**Exercise instructions:** Find each line in the entries that contains the string "will" and copy those lines. Match case exactly.

**Extracted material:**
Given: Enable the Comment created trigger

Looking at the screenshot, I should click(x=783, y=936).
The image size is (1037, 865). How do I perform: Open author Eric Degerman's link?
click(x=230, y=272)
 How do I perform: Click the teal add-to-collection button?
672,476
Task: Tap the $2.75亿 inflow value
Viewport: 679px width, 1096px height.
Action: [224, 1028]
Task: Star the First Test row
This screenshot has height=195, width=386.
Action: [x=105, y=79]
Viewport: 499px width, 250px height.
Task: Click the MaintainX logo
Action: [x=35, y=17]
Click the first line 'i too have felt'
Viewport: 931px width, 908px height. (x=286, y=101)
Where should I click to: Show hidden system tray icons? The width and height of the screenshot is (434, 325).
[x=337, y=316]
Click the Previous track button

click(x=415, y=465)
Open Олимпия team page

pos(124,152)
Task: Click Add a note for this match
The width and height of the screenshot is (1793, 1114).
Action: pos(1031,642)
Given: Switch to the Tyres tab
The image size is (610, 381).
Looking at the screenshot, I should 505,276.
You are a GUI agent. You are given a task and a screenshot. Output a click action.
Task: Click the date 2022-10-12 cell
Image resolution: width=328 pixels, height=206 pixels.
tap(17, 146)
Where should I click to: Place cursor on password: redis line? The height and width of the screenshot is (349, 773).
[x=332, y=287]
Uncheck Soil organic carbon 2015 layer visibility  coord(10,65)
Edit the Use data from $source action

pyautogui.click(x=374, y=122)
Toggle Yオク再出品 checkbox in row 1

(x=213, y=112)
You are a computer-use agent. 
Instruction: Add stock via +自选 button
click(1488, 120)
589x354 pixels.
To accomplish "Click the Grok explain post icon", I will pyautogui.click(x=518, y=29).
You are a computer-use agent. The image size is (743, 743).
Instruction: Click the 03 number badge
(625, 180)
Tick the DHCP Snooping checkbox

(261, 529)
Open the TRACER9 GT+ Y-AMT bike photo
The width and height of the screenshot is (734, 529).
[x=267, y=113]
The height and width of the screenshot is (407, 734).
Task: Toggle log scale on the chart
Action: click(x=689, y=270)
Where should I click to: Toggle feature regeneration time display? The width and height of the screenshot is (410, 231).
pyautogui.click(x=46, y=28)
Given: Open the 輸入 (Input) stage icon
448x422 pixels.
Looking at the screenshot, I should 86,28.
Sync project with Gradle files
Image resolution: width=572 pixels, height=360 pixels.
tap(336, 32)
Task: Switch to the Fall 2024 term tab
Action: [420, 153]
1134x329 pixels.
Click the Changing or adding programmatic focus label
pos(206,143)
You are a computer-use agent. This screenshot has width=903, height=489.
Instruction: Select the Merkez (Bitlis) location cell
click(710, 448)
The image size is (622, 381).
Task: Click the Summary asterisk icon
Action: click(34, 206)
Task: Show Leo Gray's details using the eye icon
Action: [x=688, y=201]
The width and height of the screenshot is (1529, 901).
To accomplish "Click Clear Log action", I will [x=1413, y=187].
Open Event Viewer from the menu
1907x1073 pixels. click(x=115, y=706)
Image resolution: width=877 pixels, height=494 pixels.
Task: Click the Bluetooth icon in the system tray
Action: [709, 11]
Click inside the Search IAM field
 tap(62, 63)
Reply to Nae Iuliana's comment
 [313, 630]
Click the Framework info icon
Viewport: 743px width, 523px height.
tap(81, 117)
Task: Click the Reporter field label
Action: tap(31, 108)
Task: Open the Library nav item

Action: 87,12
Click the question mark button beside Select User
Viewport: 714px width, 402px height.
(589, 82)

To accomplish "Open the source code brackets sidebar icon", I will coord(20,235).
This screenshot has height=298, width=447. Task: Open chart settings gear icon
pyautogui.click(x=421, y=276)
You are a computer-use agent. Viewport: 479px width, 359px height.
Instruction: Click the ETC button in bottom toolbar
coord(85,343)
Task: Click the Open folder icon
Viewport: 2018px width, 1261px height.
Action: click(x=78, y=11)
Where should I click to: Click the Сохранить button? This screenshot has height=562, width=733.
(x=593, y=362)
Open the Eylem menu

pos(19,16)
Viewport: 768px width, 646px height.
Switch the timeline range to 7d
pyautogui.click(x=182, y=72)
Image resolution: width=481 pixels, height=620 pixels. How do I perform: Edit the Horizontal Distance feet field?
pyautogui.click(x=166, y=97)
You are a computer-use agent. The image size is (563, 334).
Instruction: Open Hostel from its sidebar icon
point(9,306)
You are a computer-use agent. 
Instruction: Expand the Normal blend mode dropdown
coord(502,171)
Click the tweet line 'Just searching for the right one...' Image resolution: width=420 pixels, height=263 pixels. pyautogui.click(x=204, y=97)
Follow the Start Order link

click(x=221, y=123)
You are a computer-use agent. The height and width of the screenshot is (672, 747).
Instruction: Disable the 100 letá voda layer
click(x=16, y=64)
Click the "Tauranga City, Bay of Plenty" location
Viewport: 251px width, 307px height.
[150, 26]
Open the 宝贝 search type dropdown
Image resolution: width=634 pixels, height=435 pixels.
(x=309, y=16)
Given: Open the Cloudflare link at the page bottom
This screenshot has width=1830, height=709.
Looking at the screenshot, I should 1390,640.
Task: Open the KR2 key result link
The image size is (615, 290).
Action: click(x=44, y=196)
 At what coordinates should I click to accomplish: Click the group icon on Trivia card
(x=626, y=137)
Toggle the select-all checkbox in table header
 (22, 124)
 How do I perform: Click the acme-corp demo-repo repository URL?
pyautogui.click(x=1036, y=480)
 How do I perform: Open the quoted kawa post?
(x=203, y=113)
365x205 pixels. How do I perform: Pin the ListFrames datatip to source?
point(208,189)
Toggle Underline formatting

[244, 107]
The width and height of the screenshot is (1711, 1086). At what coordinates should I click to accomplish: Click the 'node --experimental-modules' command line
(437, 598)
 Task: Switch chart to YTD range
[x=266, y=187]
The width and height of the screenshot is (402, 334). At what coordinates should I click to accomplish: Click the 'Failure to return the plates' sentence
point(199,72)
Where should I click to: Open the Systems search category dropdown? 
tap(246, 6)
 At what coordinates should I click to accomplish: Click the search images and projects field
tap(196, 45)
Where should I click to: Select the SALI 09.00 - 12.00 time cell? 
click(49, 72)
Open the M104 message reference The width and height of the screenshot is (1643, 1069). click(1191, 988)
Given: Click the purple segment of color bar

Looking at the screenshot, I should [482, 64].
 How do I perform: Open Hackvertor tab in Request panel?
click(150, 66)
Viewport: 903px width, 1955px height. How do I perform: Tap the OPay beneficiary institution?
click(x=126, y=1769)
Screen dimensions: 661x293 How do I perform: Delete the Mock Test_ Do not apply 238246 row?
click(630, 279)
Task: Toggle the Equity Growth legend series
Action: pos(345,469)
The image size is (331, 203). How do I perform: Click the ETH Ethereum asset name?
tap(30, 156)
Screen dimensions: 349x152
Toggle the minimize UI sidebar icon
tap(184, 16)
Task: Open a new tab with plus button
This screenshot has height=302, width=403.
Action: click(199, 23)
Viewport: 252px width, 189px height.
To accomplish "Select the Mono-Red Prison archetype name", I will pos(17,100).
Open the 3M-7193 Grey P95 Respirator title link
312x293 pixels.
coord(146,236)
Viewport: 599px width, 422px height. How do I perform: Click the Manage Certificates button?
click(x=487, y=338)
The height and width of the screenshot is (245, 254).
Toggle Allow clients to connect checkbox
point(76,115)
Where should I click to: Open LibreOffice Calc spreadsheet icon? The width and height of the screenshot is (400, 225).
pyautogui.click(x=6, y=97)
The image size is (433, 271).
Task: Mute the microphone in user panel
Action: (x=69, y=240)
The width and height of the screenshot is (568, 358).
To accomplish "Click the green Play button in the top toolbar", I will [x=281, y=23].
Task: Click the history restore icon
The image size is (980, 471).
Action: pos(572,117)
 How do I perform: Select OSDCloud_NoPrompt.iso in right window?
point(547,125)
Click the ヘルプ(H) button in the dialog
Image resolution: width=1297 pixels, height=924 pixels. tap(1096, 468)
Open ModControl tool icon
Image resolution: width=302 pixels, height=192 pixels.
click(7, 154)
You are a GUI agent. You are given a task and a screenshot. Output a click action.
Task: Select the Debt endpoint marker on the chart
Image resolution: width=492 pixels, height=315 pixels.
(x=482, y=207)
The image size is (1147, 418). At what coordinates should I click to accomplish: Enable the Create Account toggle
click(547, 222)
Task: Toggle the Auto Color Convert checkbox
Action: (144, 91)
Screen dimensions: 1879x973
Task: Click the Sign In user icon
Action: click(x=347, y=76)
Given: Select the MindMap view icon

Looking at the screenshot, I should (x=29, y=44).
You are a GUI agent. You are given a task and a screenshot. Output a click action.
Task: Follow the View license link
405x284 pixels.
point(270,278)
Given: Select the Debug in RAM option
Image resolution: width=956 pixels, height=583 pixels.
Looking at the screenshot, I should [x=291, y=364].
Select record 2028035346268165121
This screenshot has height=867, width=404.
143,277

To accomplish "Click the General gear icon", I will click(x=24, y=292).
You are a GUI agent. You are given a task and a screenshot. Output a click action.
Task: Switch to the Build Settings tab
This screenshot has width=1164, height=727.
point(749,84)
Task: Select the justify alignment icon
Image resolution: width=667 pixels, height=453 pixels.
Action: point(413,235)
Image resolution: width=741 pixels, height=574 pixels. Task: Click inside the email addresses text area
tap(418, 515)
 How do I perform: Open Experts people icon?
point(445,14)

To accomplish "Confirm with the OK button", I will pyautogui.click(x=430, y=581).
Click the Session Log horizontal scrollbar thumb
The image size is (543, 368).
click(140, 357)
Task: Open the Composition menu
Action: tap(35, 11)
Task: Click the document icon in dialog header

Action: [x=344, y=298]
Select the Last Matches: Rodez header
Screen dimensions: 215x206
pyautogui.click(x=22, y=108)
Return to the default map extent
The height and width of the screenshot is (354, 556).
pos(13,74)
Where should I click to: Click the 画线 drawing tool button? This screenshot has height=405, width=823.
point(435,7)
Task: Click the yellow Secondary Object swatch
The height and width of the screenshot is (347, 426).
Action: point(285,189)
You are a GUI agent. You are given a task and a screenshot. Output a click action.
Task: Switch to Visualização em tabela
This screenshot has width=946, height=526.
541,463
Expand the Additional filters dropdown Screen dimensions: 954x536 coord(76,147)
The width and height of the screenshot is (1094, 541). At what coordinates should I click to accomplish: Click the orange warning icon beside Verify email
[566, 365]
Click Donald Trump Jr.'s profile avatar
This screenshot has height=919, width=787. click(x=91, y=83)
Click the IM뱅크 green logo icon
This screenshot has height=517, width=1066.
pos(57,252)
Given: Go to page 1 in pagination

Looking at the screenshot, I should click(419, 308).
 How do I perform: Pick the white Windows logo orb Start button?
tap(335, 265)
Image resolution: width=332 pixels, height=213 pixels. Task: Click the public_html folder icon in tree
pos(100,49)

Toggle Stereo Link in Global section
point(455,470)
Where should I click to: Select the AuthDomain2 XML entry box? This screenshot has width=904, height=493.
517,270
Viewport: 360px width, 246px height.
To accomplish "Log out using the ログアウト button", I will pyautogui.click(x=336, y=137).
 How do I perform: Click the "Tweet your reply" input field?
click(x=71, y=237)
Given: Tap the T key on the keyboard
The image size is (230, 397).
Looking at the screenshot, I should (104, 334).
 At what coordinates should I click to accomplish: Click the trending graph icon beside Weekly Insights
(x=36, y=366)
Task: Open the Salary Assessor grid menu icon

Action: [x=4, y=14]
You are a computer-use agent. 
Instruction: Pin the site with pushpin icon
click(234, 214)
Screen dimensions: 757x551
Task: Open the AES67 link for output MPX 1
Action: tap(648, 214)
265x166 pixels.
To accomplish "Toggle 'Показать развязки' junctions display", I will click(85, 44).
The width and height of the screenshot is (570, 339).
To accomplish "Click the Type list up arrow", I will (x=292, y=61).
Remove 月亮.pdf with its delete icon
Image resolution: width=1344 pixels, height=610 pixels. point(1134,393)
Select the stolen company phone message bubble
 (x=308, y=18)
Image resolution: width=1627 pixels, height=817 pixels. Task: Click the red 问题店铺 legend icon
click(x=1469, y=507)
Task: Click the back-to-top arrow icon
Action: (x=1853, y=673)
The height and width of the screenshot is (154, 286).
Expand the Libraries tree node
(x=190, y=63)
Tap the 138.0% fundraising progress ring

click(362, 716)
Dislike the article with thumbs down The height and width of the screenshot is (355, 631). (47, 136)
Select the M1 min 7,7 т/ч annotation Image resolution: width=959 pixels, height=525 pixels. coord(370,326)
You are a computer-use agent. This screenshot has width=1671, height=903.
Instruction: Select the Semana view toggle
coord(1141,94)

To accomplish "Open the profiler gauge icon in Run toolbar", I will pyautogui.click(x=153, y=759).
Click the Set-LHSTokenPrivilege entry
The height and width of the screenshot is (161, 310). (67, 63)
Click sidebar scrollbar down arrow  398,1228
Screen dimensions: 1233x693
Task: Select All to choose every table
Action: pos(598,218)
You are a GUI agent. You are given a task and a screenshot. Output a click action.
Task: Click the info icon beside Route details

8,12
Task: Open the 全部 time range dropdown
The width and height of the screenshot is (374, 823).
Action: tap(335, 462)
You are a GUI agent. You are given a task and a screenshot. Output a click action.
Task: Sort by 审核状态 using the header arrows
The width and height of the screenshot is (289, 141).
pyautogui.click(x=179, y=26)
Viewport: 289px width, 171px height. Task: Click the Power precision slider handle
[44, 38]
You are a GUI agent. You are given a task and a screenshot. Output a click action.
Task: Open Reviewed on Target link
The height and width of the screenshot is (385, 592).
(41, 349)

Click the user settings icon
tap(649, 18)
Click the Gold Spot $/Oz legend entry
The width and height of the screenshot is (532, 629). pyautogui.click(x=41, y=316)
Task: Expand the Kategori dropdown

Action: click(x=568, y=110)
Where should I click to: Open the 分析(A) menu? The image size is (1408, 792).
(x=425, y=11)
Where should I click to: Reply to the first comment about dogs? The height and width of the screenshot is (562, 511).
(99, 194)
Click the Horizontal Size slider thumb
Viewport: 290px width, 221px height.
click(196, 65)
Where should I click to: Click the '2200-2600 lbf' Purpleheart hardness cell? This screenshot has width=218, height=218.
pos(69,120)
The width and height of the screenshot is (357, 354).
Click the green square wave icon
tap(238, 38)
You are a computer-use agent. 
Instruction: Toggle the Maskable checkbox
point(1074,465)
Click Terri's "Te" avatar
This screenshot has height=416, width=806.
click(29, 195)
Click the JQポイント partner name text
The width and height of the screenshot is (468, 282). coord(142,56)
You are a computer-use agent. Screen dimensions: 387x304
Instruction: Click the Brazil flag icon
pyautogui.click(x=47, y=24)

**The solution:**
To accomplish "Click the Grok explain post icon", I will pyautogui.click(x=518, y=29).
To accomplish "Click Clear Log action", I will [x=1413, y=187].
To accomplish "Open the source code brackets sidebar icon", I will coord(20,235).
To accomplish "Select the Mono-Red Prison archetype name", I will pos(17,100).
To accomplish "Click the green Play button in the top toolbar", I will [x=281, y=23].
To accomplish "Click the General gear icon", I will click(x=24, y=292).
To accomplish "Confirm with the OK button", I will pyautogui.click(x=430, y=581).
To accomplish "Log out using the ログアウト button", I will pyautogui.click(x=336, y=137).
To accomplish "Toggle 'Показать развязки' junctions display", I will click(85, 44).
To accomplish "Click the Type list up arrow", I will (x=292, y=61).
To accomplish "Open the profiler gauge icon in Run toolbar", I will pyautogui.click(x=153, y=759).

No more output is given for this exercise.